15年ぶり師弟対決は藤波に軍配
アントニオ猪木(60)と藤波辰爾(49)が夢の「対決」を実現させた。第4試合終了後、1億円の豪華衣装を着た猪木が、サンバのリズムでみこしに乗って派手に登場。現役引退を決意した新日本藤波社長に花束を手渡すと、突然蹴りを入れて殴りかかった。88年8月の最後の対戦以来、15年ぶりに2人が対戦だ。
上着は脱いだもののシャツは着たまま、レフェリーもいない。それでも観衆の目はリングに釘付けになった。猪木の蹴りに倒れる藤波。乾いた受け身の音が、会場に響いた。寝技では目まぐるしく攻守が入れ替わる。わずか2分ほどの実戦披露。最後は藤波が裸絞めで猪木を失神? させた。スタンドの「猪木コール」と「藤波コール」で、ムードは最高潮に達した。
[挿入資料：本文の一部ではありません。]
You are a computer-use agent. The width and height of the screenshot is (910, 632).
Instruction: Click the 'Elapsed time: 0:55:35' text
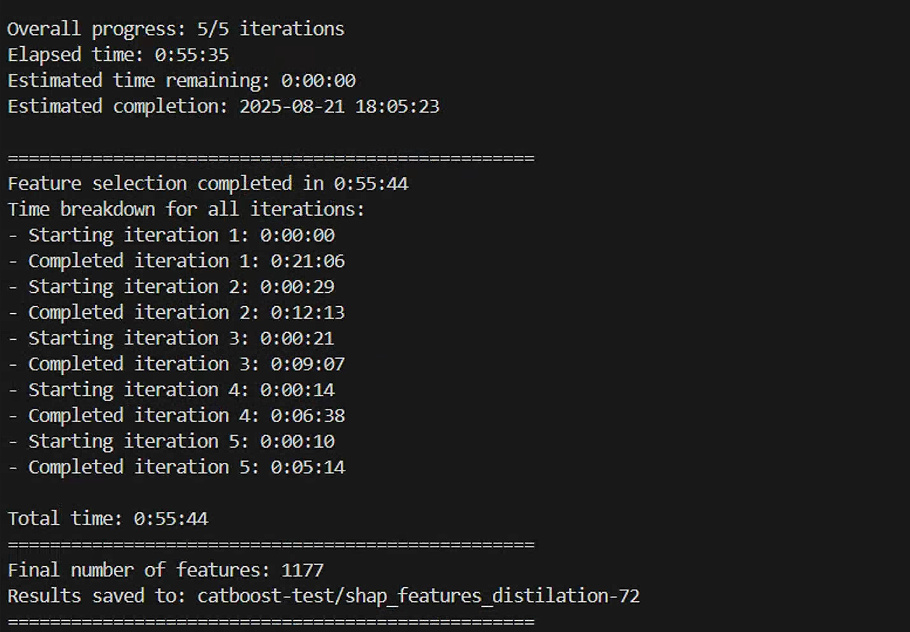pos(118,55)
過去6勝1分け、初めて愛弟子に「負けた」猪木。笑顔で体を起こすと「私の愛弟子が引退します」と場内に藤波を紹介した。「この道をゆけば、危ぶむなかれ、危ぶめば道はなし」とメッセージ。体調不良だったはずの藤波も元気いっぱいに「猪木さん、この続きは1・4で!」と、師匠へ新日本東京ドーム大会への来場を呼びかけていた。
写真=藤波に絞め落とされた猪木
ベガス格闘技「夢」構想
アントニオ猪木が、アテネ五輪前に「グラディエーター」という独自の格闘技イベントを開きたい意向を示した。猪木によると米ラスベガス、韓国、イタリア、中国など全世界から開催オファーが届いているという。「選手が表現する場が足りない。お金がかかるが、オリンピックの前に仕掛けてみたい」という。猪木祭とは別のイベントで、あくまで夢構想として語った。
写真=きらびやかなコスチュームで登場する猪木
春にも猪木祭!?
今回で4回目の開催となった「猪木祭」が、今春にも関東圏での開催を検討していることが12月31日、分かった。猪木祭実行委員のケイ・コンフィデンス川又誠矢社長が明らかにしたもの。これまではTBS系で放送されたが、今回から日本テレビが3年契約で放送権を獲得。年間に複数回の興行を視野に入れた契約になっており、今回3選手を送り込んできたロシアの名門団体レッドデビルの選手らも有力参戦候補となりそうだ。川又社長は「うまくいけば次は春にやりたい。場所は関東圏」と具体的に話した。会場は2、3回目を開催したさいたまスーパーアリーナなどが候補。